まさかの発泡スチール製だと!? 農家の軽トラに革命が起こりそうな「箱明」がローテクなのにスゴイ!!
発泡スチロールの断熱性を活かして鮮度を維持!
いま、トラックを初めとするクルマの世界では、安全・快適・高性能などといったキーワードで、「先進技術」が多数投入されている。とくに近年は、SDGsやエコに注目が集まっており、カーメーカーなどがその技術を競い合っているといった状況だ。しかし、SDGsやエコを実現するのはなにも「先進技術」だけではなく、「ローテク」を利用して「工夫」を凝らしたものも少なくない。 【写真】中はかなり広いぞ! 「箱明(HACOAS:ハコアス)」の内部とは 5月にパシフィコ横浜で開催された自動車関連技術の展示会「人とくるまのテクノロジー展 2024 YOKOHAMA」でも、EV(Electric Vehicle)に関する最先端の技術に交じって、注目を集めていたローテクアイテムがあった。

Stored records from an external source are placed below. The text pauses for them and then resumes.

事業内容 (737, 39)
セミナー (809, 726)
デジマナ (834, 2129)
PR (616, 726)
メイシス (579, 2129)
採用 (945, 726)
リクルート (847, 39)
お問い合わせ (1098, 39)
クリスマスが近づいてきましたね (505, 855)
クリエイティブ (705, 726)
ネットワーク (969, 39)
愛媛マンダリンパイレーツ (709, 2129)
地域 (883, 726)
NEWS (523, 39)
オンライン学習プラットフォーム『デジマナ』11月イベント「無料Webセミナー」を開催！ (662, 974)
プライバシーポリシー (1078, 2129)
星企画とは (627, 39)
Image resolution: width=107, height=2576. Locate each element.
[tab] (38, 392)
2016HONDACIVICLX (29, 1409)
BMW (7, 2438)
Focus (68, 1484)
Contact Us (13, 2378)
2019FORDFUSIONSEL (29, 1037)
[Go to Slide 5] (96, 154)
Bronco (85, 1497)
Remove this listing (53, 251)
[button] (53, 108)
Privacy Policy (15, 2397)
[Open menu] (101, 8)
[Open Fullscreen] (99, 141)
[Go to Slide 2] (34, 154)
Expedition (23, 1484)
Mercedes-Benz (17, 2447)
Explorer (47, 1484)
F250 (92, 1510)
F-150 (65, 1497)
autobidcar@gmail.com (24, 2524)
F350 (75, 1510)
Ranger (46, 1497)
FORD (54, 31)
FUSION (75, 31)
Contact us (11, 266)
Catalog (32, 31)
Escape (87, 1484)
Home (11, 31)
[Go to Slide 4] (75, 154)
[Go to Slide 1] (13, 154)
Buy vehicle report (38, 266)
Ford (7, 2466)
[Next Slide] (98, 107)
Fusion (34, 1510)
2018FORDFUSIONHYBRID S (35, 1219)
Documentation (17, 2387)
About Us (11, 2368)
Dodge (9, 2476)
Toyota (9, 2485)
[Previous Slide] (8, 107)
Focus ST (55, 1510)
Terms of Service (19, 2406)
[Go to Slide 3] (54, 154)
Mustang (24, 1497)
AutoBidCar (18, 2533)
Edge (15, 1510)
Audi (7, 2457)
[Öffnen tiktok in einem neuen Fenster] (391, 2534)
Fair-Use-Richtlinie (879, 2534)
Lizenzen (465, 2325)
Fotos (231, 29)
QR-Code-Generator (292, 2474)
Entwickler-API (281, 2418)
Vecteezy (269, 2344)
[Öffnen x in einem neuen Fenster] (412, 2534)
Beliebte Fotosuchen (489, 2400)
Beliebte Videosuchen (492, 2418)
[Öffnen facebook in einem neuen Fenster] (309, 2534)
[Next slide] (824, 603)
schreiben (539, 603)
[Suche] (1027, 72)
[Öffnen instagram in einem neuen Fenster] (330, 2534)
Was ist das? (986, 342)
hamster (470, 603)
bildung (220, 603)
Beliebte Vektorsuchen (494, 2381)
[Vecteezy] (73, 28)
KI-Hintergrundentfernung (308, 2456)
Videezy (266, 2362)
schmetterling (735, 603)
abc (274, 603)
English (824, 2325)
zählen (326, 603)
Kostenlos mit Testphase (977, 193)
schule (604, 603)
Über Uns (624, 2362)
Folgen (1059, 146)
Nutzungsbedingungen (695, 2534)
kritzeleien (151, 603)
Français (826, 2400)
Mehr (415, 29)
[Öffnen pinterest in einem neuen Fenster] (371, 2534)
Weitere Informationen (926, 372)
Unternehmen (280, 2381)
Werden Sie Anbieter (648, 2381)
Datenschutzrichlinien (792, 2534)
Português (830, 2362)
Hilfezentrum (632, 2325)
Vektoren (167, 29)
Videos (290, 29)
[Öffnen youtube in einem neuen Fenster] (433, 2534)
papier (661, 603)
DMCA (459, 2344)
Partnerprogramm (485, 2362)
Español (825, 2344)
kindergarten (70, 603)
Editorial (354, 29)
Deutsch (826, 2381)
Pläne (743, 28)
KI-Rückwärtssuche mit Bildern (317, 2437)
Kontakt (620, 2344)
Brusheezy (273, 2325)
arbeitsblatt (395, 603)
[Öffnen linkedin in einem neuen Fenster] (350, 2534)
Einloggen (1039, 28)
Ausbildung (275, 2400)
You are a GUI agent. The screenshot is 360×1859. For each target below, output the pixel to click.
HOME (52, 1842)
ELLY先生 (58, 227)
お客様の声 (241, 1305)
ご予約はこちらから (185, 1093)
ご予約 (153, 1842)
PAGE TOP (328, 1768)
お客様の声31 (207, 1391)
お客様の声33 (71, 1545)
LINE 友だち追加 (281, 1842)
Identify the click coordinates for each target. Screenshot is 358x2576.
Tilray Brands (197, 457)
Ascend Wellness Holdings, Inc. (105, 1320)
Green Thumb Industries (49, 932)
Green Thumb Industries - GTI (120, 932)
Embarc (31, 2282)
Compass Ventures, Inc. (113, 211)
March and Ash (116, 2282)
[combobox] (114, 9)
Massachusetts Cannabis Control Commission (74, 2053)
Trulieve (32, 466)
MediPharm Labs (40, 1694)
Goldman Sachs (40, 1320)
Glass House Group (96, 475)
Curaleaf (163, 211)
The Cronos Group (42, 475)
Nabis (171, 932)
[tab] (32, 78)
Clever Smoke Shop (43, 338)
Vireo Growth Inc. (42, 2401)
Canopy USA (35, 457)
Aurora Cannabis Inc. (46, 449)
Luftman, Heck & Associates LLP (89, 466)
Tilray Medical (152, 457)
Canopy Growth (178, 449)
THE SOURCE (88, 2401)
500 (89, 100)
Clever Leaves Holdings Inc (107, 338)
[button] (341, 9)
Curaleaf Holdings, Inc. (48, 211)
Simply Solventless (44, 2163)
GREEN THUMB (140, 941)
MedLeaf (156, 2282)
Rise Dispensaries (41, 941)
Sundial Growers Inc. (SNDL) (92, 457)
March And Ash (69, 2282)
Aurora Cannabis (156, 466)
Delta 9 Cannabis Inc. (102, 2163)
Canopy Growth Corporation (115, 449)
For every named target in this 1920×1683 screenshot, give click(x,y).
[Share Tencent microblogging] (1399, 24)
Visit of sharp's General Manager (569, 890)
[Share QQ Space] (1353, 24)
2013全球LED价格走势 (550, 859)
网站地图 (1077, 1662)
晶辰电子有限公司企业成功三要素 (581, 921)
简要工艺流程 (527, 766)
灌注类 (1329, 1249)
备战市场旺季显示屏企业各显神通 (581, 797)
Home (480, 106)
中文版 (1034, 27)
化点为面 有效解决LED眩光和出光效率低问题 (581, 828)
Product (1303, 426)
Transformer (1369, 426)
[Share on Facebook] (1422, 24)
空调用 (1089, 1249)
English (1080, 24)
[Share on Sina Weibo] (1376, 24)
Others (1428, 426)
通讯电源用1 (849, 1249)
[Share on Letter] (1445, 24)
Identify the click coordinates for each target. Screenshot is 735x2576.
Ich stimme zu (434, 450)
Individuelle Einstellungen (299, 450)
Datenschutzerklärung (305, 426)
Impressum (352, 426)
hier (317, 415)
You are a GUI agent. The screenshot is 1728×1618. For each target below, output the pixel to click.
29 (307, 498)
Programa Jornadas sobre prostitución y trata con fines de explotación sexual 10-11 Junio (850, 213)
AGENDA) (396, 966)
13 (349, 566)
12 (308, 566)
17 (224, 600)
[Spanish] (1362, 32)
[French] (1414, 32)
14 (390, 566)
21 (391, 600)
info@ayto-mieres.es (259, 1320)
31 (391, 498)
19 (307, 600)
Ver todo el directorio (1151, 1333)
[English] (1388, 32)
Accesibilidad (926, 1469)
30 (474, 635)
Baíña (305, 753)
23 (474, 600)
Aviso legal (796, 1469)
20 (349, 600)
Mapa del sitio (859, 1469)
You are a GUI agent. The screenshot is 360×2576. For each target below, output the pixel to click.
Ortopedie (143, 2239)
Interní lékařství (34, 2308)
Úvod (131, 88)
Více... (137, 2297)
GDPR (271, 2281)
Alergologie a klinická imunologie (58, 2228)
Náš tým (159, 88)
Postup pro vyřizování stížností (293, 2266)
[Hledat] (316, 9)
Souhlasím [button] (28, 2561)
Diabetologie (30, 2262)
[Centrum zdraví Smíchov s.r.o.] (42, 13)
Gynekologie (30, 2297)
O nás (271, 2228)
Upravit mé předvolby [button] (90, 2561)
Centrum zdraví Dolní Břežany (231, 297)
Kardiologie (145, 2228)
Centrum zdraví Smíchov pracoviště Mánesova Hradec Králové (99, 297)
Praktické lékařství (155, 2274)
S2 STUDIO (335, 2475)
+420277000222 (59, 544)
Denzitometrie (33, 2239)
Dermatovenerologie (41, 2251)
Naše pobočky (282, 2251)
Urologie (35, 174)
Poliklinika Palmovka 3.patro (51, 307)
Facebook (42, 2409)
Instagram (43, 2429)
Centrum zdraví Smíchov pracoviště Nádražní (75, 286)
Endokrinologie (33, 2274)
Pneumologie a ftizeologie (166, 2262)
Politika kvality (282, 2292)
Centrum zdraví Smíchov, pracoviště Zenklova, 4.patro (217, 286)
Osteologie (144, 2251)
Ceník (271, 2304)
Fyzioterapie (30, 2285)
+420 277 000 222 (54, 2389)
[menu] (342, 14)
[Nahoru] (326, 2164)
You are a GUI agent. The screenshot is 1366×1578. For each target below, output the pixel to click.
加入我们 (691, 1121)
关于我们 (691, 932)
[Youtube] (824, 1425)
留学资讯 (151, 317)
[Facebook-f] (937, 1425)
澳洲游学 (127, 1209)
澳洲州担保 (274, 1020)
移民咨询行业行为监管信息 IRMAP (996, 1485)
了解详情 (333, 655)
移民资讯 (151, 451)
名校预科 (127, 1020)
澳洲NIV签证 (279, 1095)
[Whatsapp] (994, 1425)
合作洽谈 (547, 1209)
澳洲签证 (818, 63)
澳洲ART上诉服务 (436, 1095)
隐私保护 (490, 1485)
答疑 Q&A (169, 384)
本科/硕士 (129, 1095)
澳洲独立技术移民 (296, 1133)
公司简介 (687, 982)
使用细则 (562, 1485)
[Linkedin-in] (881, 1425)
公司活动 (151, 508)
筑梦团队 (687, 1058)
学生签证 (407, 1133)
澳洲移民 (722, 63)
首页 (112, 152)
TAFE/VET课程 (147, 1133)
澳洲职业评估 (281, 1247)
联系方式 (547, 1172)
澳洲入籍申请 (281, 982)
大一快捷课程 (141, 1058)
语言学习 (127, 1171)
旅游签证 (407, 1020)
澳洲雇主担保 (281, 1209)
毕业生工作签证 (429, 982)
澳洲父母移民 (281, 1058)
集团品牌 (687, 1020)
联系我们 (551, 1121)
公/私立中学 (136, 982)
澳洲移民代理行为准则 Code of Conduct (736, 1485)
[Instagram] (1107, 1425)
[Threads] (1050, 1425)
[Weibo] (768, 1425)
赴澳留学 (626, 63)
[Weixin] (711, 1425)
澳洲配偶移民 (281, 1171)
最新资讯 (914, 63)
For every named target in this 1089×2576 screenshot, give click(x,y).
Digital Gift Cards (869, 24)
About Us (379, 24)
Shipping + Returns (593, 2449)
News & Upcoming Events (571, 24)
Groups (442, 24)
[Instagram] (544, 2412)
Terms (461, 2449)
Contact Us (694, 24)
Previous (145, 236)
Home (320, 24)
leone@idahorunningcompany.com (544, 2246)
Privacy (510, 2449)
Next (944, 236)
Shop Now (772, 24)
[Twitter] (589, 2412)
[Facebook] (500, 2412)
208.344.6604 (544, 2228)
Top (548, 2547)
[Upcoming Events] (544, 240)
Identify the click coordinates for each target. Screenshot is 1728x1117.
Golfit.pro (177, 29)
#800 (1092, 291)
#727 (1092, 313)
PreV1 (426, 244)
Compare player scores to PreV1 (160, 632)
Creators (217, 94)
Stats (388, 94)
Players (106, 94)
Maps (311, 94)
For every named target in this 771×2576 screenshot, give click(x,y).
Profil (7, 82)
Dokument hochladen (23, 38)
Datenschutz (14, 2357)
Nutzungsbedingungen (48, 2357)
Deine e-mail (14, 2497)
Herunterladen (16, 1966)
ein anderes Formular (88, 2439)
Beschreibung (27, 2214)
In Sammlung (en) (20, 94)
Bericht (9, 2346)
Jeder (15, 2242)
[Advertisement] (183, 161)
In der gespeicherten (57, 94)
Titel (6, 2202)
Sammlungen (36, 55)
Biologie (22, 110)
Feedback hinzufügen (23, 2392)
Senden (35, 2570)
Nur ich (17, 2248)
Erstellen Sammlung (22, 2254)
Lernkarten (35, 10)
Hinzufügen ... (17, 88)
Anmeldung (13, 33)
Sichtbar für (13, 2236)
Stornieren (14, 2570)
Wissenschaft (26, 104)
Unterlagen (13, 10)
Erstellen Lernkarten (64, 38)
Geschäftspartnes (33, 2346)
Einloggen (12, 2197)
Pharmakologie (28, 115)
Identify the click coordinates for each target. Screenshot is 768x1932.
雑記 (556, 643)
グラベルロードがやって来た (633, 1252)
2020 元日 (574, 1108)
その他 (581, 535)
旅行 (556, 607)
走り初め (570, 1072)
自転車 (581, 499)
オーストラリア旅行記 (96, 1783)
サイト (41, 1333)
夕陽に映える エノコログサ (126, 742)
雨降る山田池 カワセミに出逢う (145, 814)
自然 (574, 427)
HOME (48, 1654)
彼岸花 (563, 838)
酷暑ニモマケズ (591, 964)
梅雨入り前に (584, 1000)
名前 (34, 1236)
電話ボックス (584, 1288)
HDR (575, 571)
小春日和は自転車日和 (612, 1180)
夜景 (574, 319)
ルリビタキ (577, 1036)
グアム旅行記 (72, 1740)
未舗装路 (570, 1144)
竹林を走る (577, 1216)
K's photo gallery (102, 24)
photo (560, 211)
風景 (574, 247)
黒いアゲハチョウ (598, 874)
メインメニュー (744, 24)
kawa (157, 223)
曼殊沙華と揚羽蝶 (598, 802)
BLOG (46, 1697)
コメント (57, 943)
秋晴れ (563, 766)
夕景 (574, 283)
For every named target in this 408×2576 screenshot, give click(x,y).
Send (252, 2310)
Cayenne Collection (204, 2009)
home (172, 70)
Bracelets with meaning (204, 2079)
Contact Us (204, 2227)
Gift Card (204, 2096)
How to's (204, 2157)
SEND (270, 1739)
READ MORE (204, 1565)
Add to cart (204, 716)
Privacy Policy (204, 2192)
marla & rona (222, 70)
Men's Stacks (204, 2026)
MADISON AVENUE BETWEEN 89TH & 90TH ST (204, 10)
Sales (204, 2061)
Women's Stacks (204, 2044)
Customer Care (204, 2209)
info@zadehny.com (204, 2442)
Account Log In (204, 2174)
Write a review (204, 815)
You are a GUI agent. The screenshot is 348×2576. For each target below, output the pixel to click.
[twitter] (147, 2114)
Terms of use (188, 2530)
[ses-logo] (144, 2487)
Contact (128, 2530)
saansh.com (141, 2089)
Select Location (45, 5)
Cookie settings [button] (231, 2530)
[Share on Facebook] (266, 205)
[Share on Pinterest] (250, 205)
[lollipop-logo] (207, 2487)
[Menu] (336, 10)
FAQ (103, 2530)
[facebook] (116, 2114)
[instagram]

それが、発泡スチロール製の軽トラック用コンテナボックス「箱明(HACOAS:ハコアス)」である。これは、発泡スチロールの断熱性を利用して、生鮮食品の鮮度維持をサポートするアイテムだ。 販売しているのは「箱明」という会社だが、開発したのは「木村鋳造所」と「東京鋳造所」。「箱明」は、「東京鋳造所」代表者が出資する会社である。 「HACOAS」は、農業のサポートを目的として開発された。発泡スチロールの断熱効果を利用するので、電気などのエネルギーを使った保冷・保温システムを必要としないので、大幅なCO2の削減に寄与しているのだ。また、恒久的に使用可能な発泡スチロールをベースに作られているため、廃棄物発生の抑制にもつながっている。
農作業の時間短縮にもつながる
その製品的特徴は、高い保温性にある。通常であれば、外気温が10℃から35℃に上昇した場合、100分程度で野菜もそれに近い温度にまで上がり、品質の劣化につながってしまう。ところが、「箱明」に入れることで温度の上昇が17℃程度に抑えることができるのだ。 また、耐久性にも優れている。ボックスの外側全体に、高い耐久性(防水性・防食性・耐摩耗性・耐薬品性)をもつポリウレア塗装がされており、衝撃などから本体や荷物を守ることができる。その強度は、金槌で叩いても壊れないレベルだという。 取り付けの汎用性が高く、2000年以降に製造されたほぼすべての軽トラックの荷台に搭載が可能。サイズは全幅1430mm×全長2055mm×全高1325mmと広く、農業用ハーフコンテナにして約40個を積載できるのだ。 農業の現場では、保温性を生かした生産物の安心・安全な運搬に加えて、夜に収穫した場合などに短時間の貯蔵倉庫として利用している。荷物の出し入れは両サイドのアオリを上にはね上げて行なうのだが、これが屋根代わりになるので雨や強い日差しを避けて作業ができる。また、荷台が本来平台であったものから、バン型トラックと同じボックス型になるため、荷物をそこに収めればいちいちシートやロープをかける必要がない。そのため、農作業の時間短縮にもつながっているのだ。 ボックス本体は発泡スチロールなので、外観には塗装や加工が可能なことから、オリジナルの文字・ロゴ・図案などを描くことができる。これは、高い宣伝効果が期待できるので、移動販売車として活用することも考えられよう。 出発点はSDGsやエコの実現と農作業の負担軽減に寄与することであったが、その性能が思いのほか高いので利用範囲は農業に留まらず、さまざまな軽トラックの活躍シーンに貢献が期待できそうなアイテムだといえるだろう。